The use of debit and credit cards boosted the global economy to the tune of $983 billion between 2008 and 2012, according to a Visa-sponsored study by economic forecasting firm Moody’s Analytics.
Electronic payments sped up economic recovery in the wake of the recession, according to survey. The use of cards also increased consumption in emerging markets by making payment methods more accessible.
Research looked at the Gross Domestic Product (GDP) of 56 countries over a four-year period and found that card usage was the equivalent of adding 1.9 million jobs to the global economy.

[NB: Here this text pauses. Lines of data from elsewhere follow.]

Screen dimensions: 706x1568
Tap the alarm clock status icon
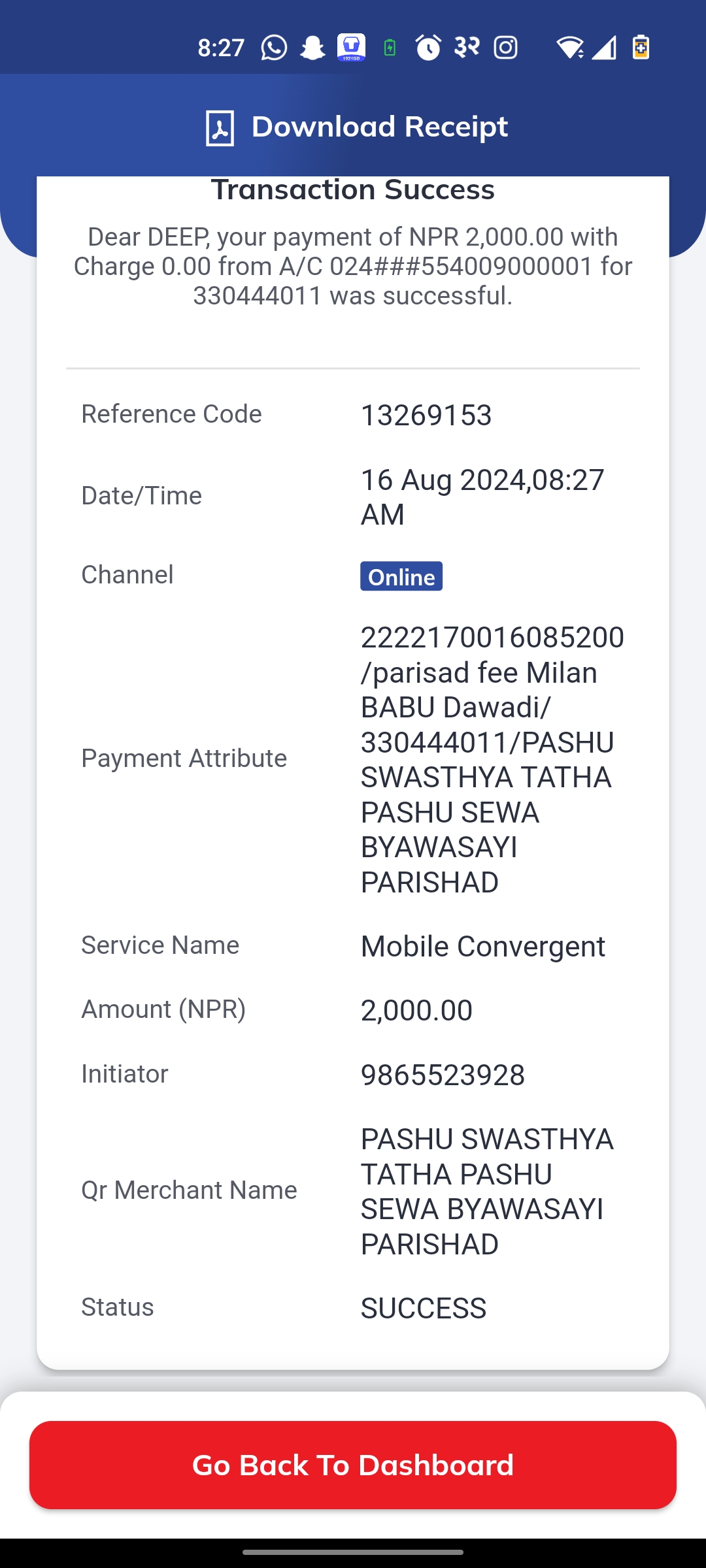428,48
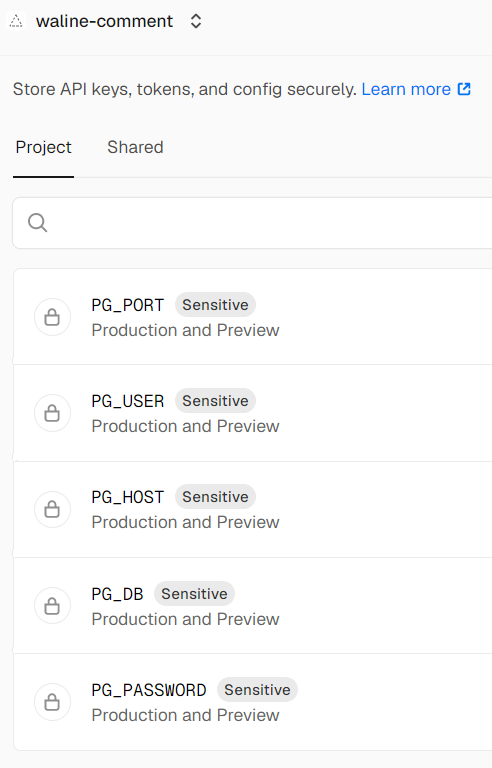Click Production and Preview under PG_PASSWORD
Image resolution: width=492 pixels, height=768 pixels.
click(185, 715)
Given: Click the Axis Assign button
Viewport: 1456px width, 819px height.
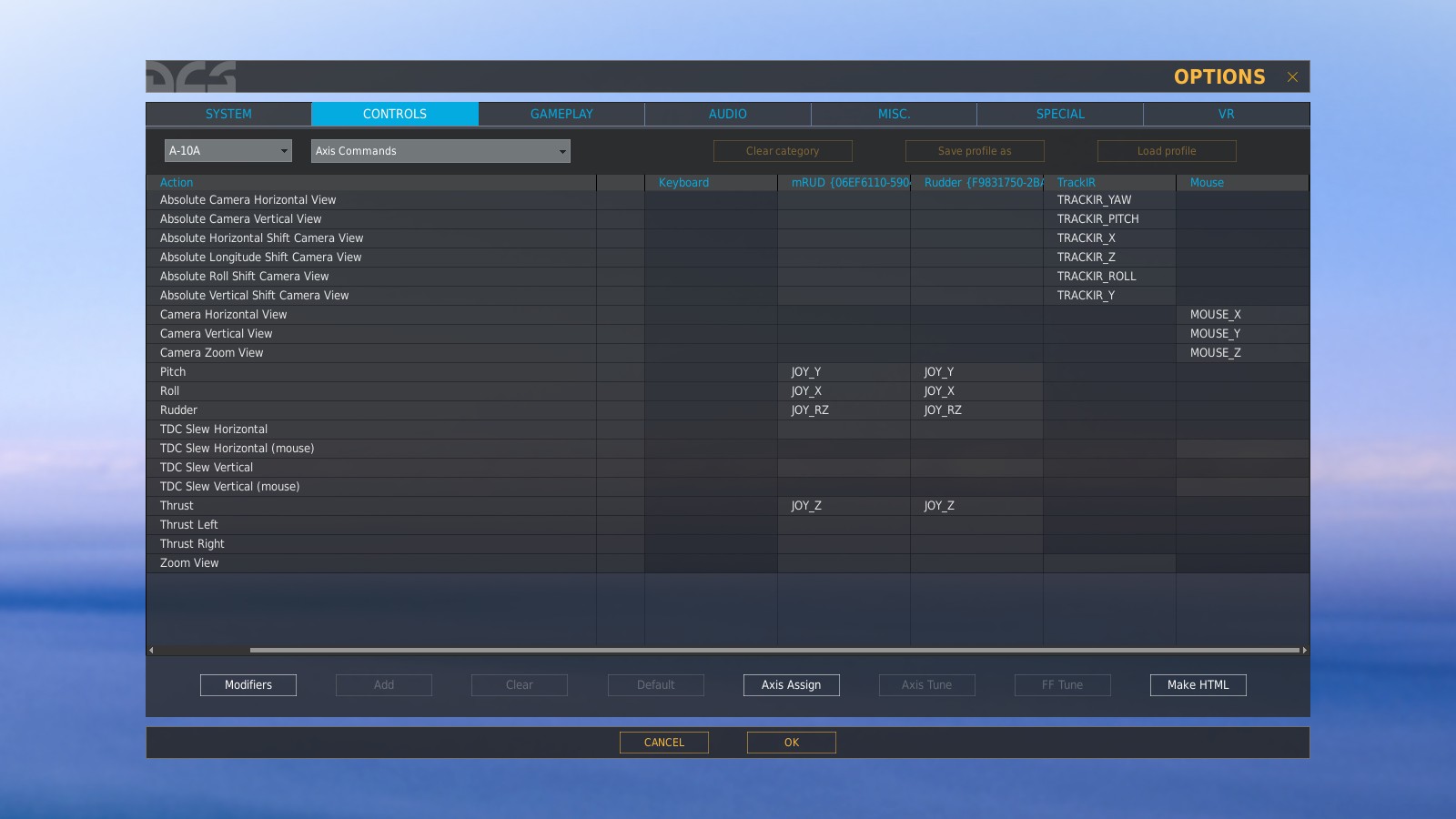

The 56 countries surveyed represent 93% of the global GDP. Among them, China stood out as adding the most revenue to the economy due to electronic payments. Of the total $983 billion added to the GDP though the use of cards, a whopping $375 billion came from China. The U.S. contributed $127 billion to the total. The top ten countries were:
- China – $375 billion
- United States – $127 billion
- United Kingdom – $68 billion
- France – $53 billion
- Brazil – $51 billion
- Russia – $36 billion
- Japan – $25 billion
- South Korea – $23 billion
- Australia – $21 billion
- Germany – $16 billion
Benefits of electronic payments
Consumers aren’t the only ones who find using credit and debit cards convenient. Retailers also benefit from electronic payments. The study found that there were three major factors behind the popularity of using credit and debit cards:
- Convenience and peace of mind for both consumers and merchants – debit and credit cards provide customers with ready access to all their available lines of credit and funds, while giving merchants the assurance of guaranteed payments.
- Security – consumers who pay with electronic methods are protected in case of fraud and have recourse if their accounts are compromised.
- Less paper, more transparency, increased tax revenue – the so-called “gray economy” – the distribution of goods through unofficial or informal channels – is reduced when electronic payments are utilized, increasing tax revenues. At the same time, fewer paper transactions reduce costs for banks.
Moody’s says there is an increase of .056% in consumption each year due to the 1% increase in card usage across all countries in the study and predicts .25% higher consumption and a .16% rise in the GDP as a result of recent card penetration rates.
Overall, the study supports the idea that changing over to electronic payments can only increase economic efficiency and global economic growth because of convenience for consumers, easier payment processing for merchants, and more tax revenue for governments.